START PROVIDED INFORMATION
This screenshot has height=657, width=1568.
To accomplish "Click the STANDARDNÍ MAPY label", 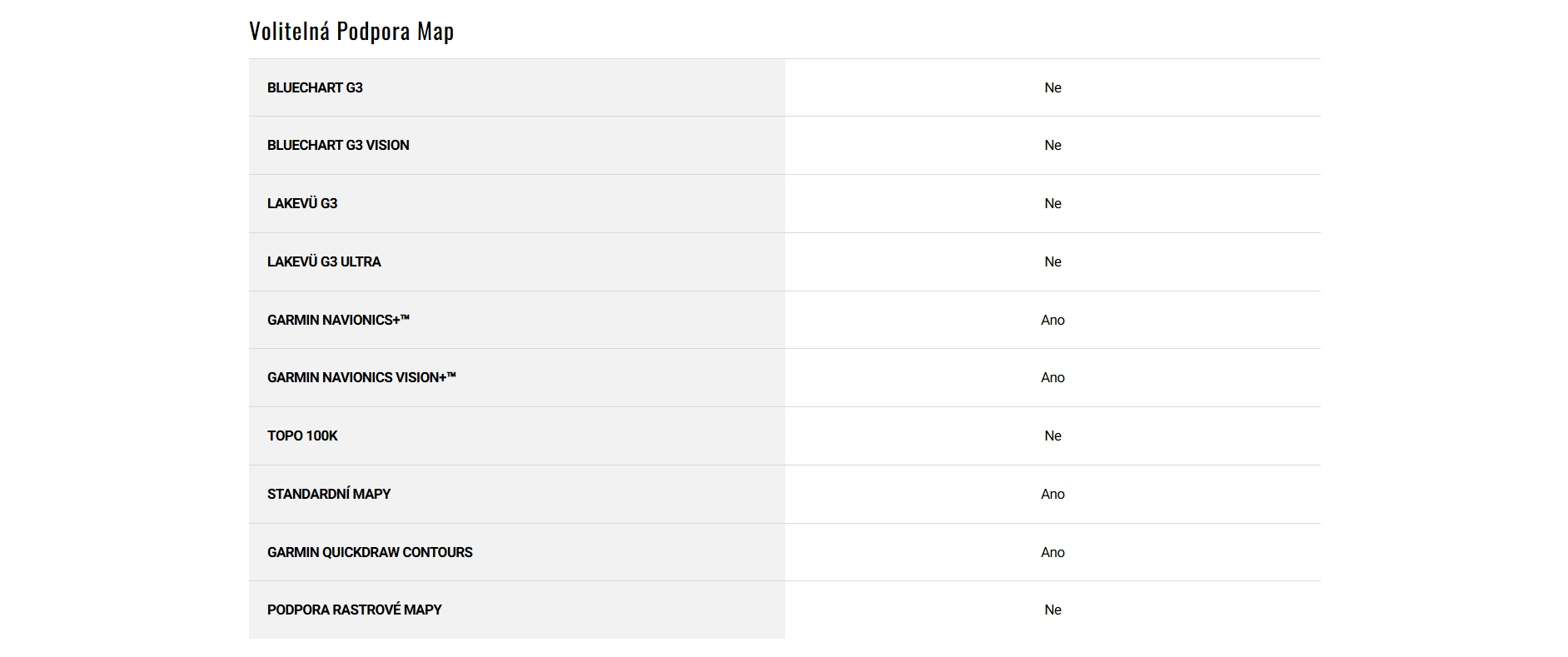I will (329, 494).
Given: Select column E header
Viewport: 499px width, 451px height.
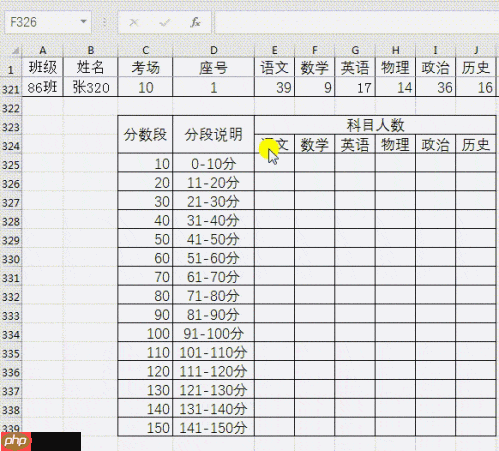Looking at the screenshot, I should coord(274,50).
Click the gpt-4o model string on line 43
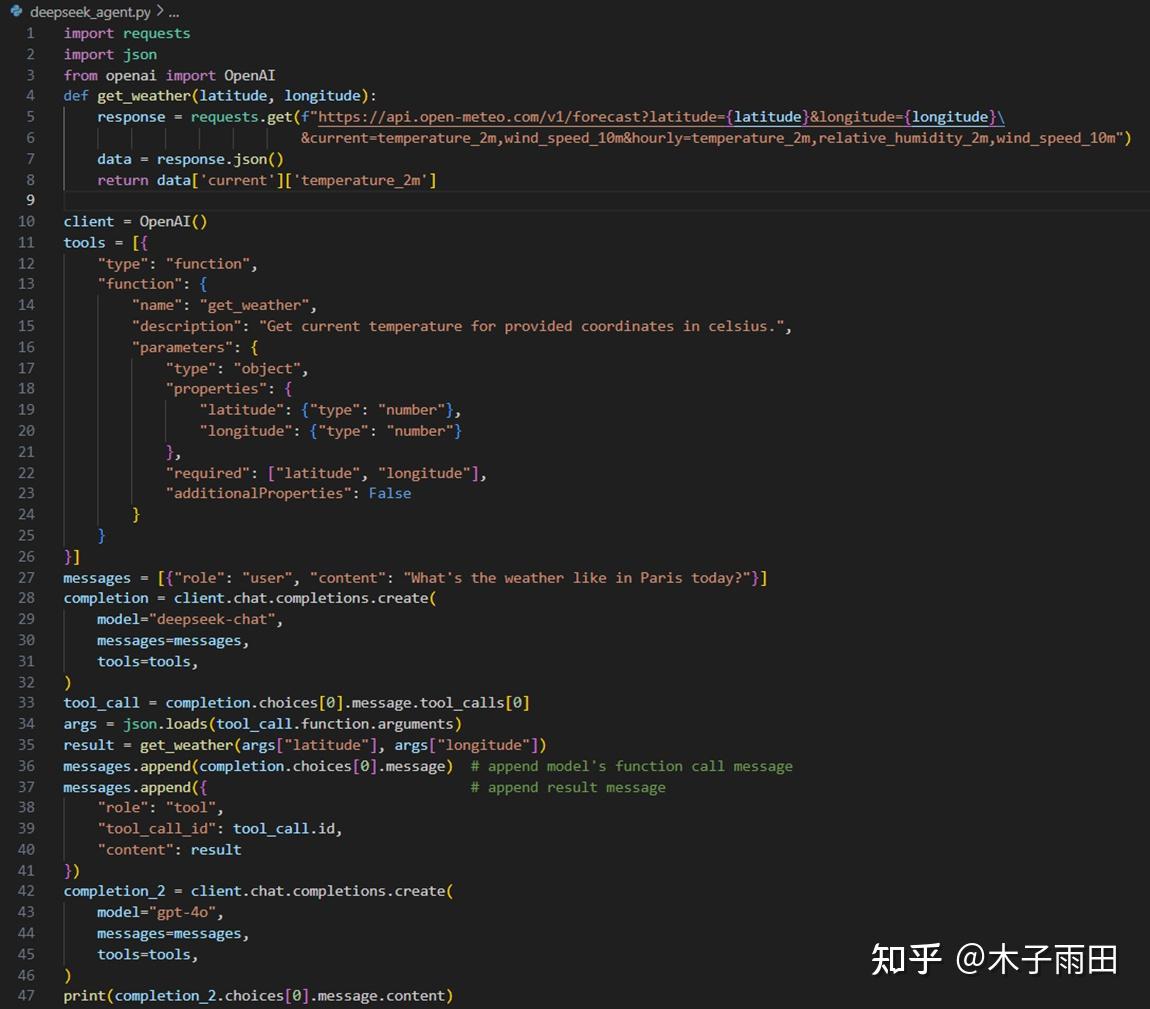The width and height of the screenshot is (1150, 1009). [186, 911]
END PROVIDED INFORMATION
REQUIRED WORK: Copy exactly the lines that run from the line containing "Given: Select column E header" to the end of the data above, keeping both end lines and leaving out all pictures.

EXPECTED OUTPUT:
Given: Select column E header
Viewport: 499px width, 451px height.
Looking at the screenshot, I should coord(274,50).
Click the gpt-4o model string on line 43
The width and height of the screenshot is (1150, 1009). [186, 911]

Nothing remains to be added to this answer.